Note: your live CRM's text is concentrated in the **fundraising grid notes** + grid contacts (the seed snapshot had 0 communications / 0 lp_profiles), plus Gmail once enabled (see `docs/gmail-enablement-runbook.md`). The chunker already handles all of these.
## Step 5 — Start the MCP server
```bash
pip install mcp
CRM_DB_PATH=/data/crm.db python3 backend/mcp/server.py
```
Register it with the Agent SDK / Claude Code as an stdio MCP server. It exposes reads, the three retrieval modes, and logged writes — **no outbound/contact tools** (Phase 3 gate). For Phase 0 there are no live agents; this is for testing and the internal-only Analyst work later.
## Step 6 — Incremental sync (NOT YET BUILT — Workstream B4)
The full backfill is one-shot.

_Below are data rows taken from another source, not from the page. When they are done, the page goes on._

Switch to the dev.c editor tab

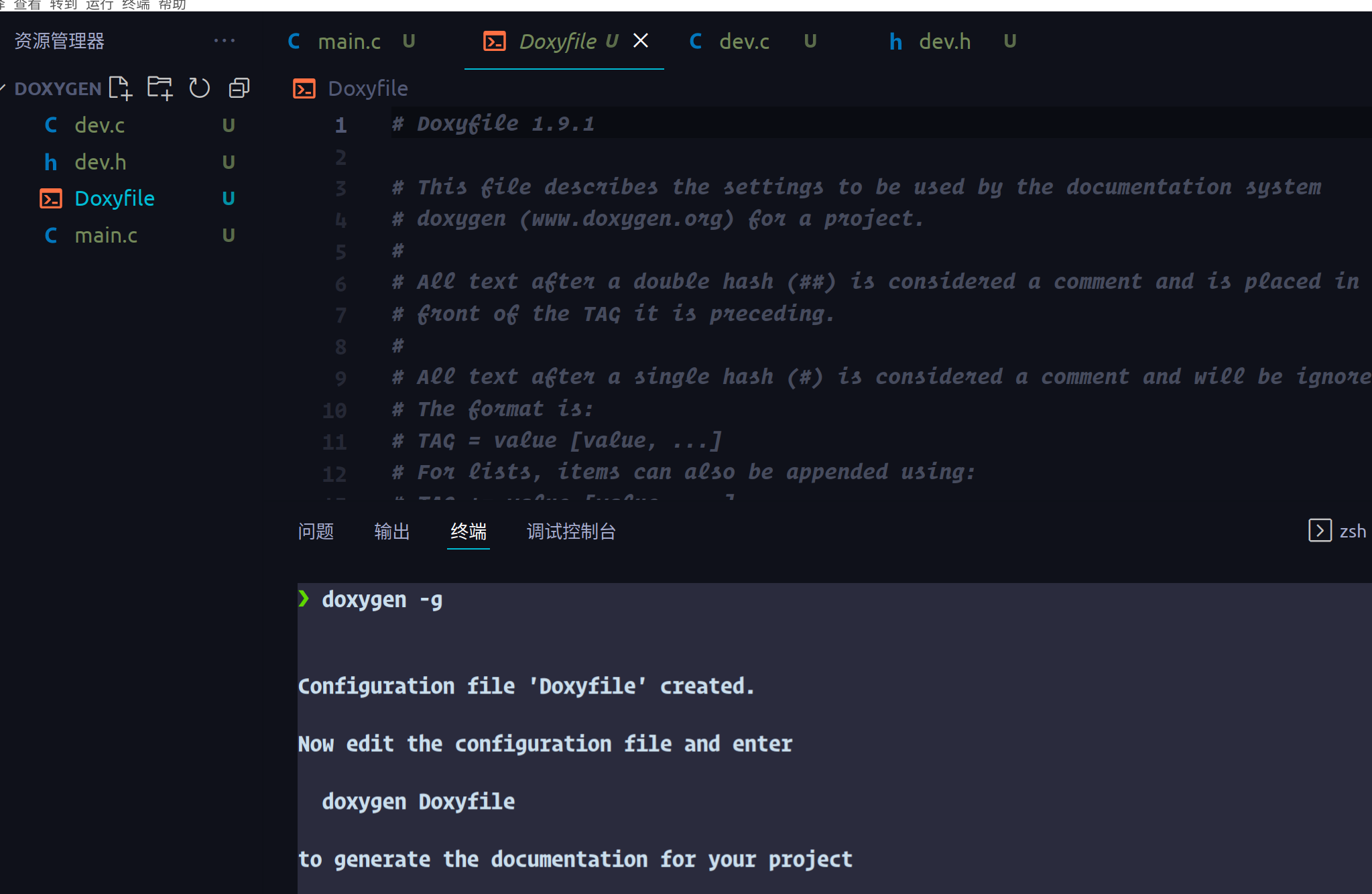743,42
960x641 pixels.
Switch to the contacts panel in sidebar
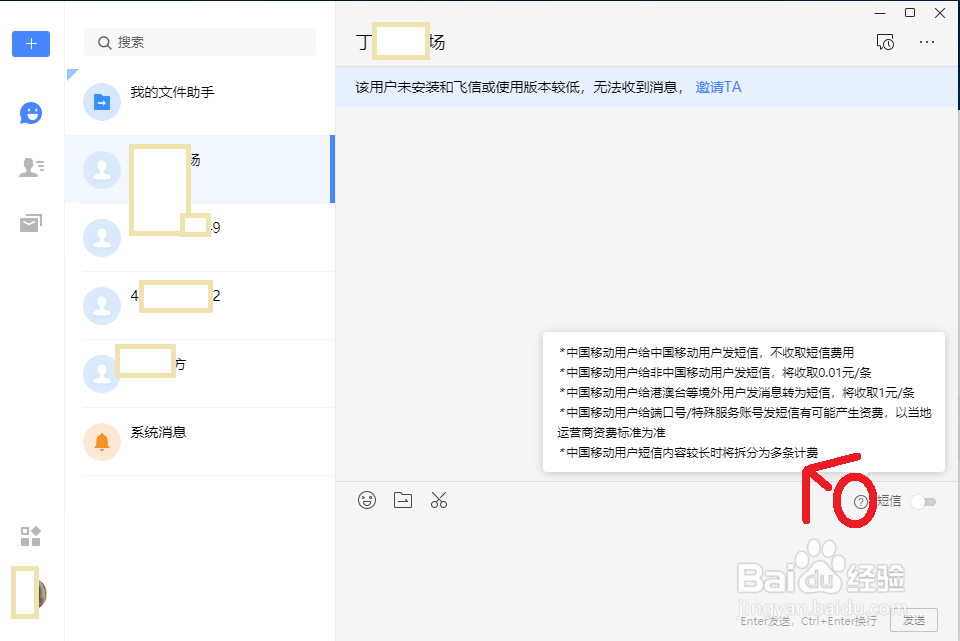(30, 167)
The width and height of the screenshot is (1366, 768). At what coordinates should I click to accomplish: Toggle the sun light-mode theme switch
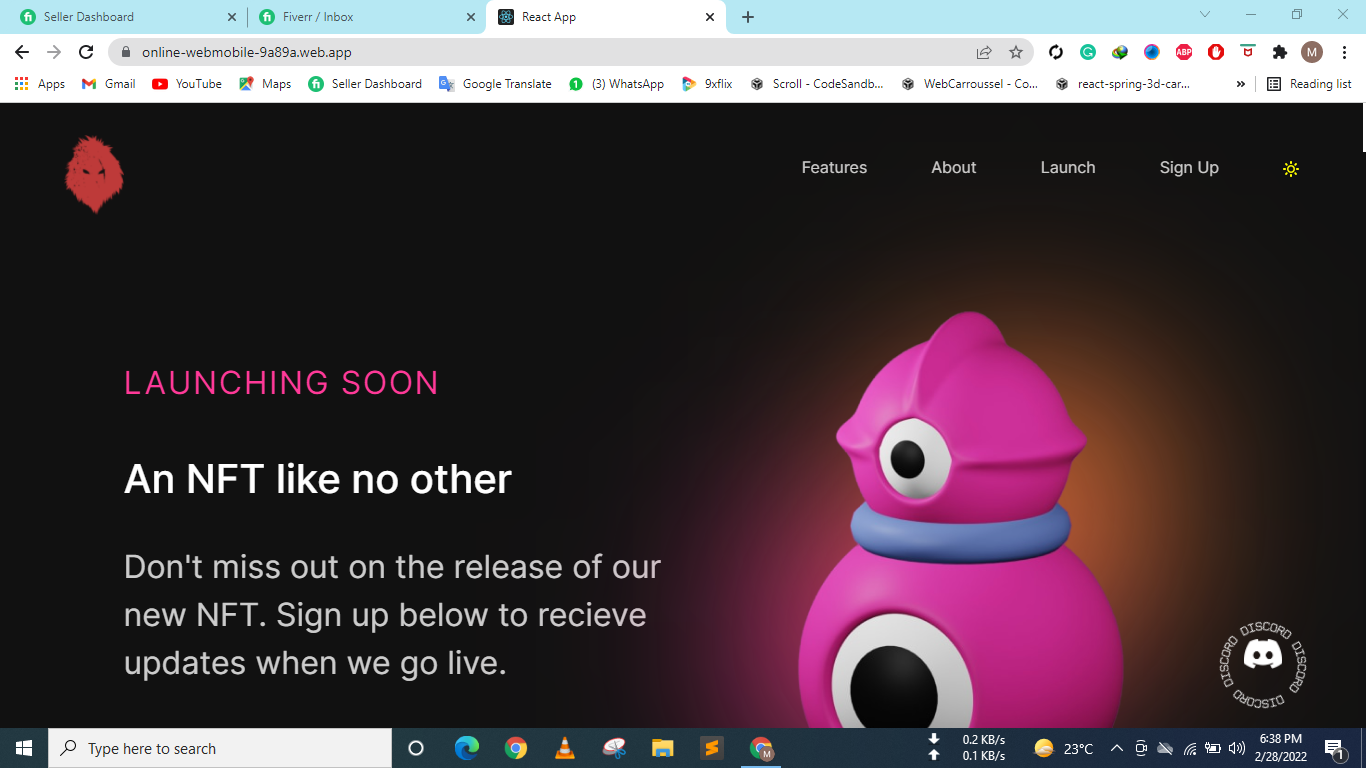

Keeping the index fresh as the CRM changes (new grid edits, new emails) needs an incremental, idempotent sync on a schedule. This is the remaining Phase-0 ingest piece; until it's built, re-run Steps 34 to refresh.
## Verification
```sql
SELECT entity_kind, COUNT(*) FROM canonical_entities GROUP BY entity_kind; -- IDs built
SELECT COUNT(*) FROM entity_links; -- source rows linked
```
```bash
curl -s "$QDRANT_URL/collections/crm_chunks" | python3 -c "import sys,json;print('points:', json.load(sys.stdin)['result']['points_count'])"
python3 backend/ingest/search.py "Fund III wire timeline" --mode hybrid # sanity query
```
## Open decision — packaging (how the init + MCP run on the box)
The ingest scripts read `/data/crm.db` by file path, so they must run **where that file lives** — inside or beside the CRM container (the dev Mac cannot open the container's SQLite file directly). Options, to decide before go-live:
- **A (recommended): same image.** Bundle `backend/ingest` + `backend/mcp` (+ `fastembed`, `mcp`) into the CRM container image; expose the init as a one-shot Start9 action and run the MCP server as a second daemon in the 0.4 `startos` manifest. The image is already Python 3.11 with the volume mounted.
- **B: sidecar container** on the box mounting the same `/data` volume.
- **C: co-located host** with a copy of `/data` and LAN access to the Sparks (involves copying the DB — least clean).
This packaging wiring (and Step 6) is the remaining build work for a fully turn-key go-live.
## Sovereignty checkpoint
Every step above runs on Ten31 infrastructure. Real records flow `crm.db → local Spark (bge-m3) → local Qdrant` and never reach Anthropic. The scripts print counts, not records. Keep it that way: don't paste query *results* over real data back into a Claude session (guardrail #9).